SUPPLIED ENTRIES:
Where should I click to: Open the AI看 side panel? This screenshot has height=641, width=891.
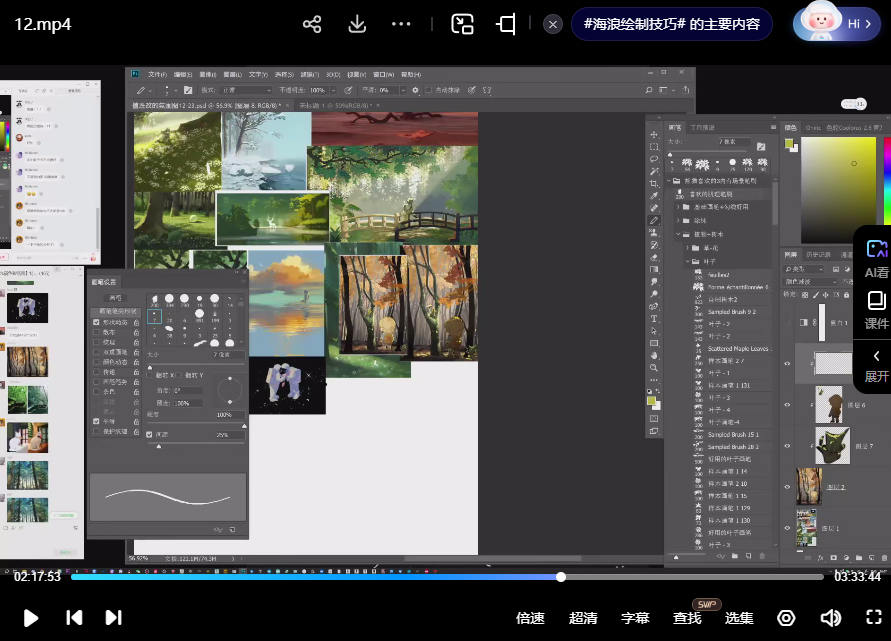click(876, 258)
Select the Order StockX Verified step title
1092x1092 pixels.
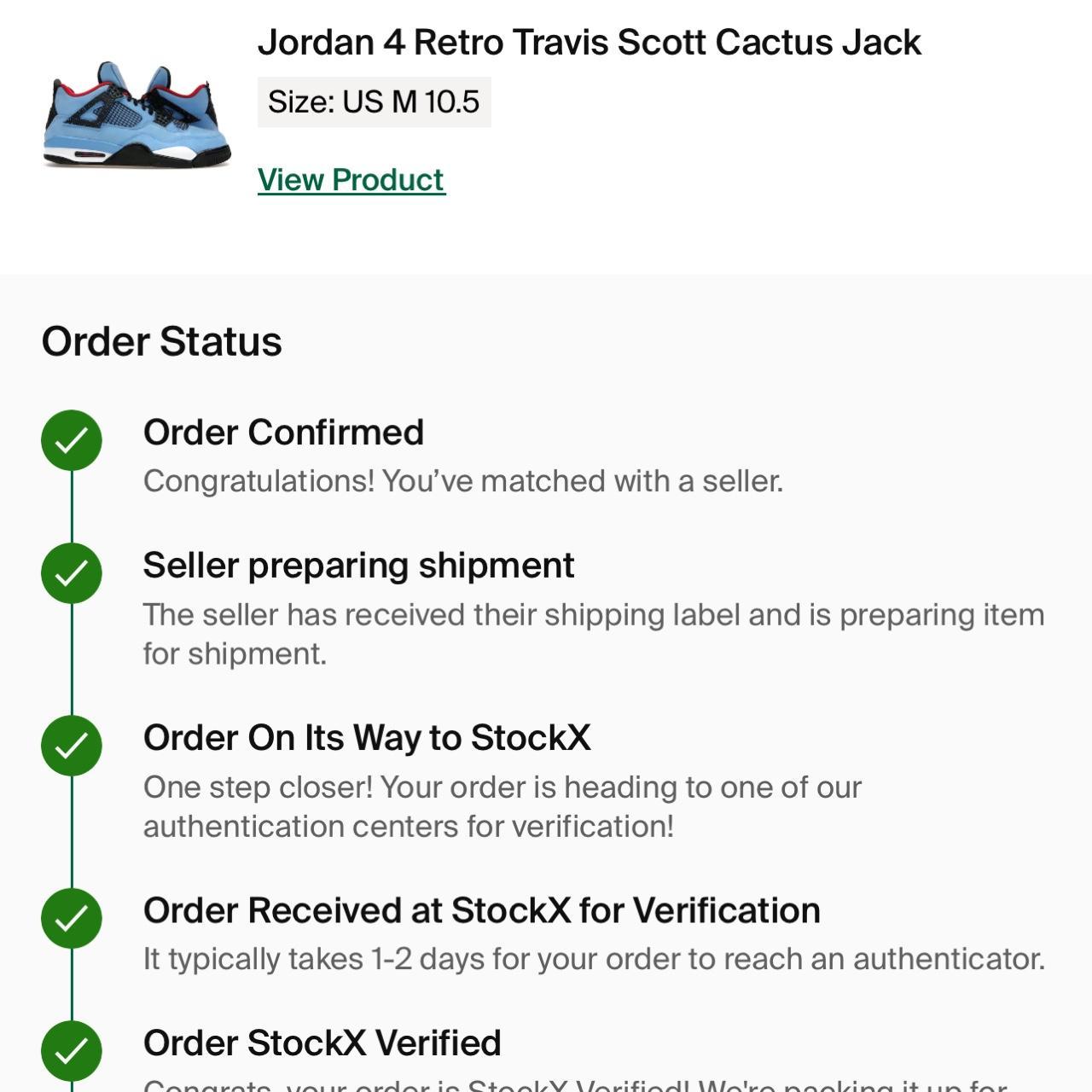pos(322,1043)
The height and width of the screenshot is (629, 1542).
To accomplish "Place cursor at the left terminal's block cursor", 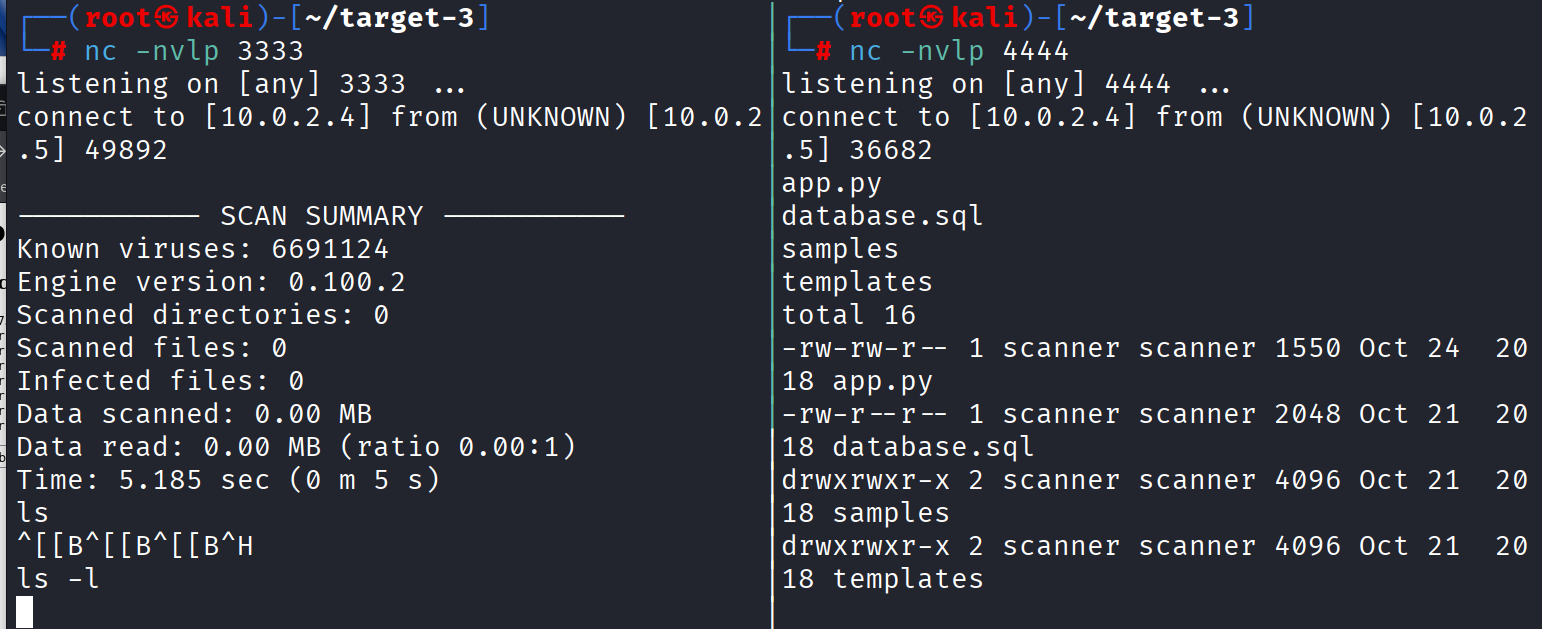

GOAL:
Reproduce every line of the records above word for word, leaving out the pictures.

ANSWER TO THE TASK:
Where should I click to: Open the AI看 side panel? This screenshot has height=641, width=891.
click(876, 258)
Select the Order StockX Verified step title
1092x1092 pixels.
pos(322,1043)
The height and width of the screenshot is (629, 1542).
To accomplish "Place cursor at the left terminal's block cursor", 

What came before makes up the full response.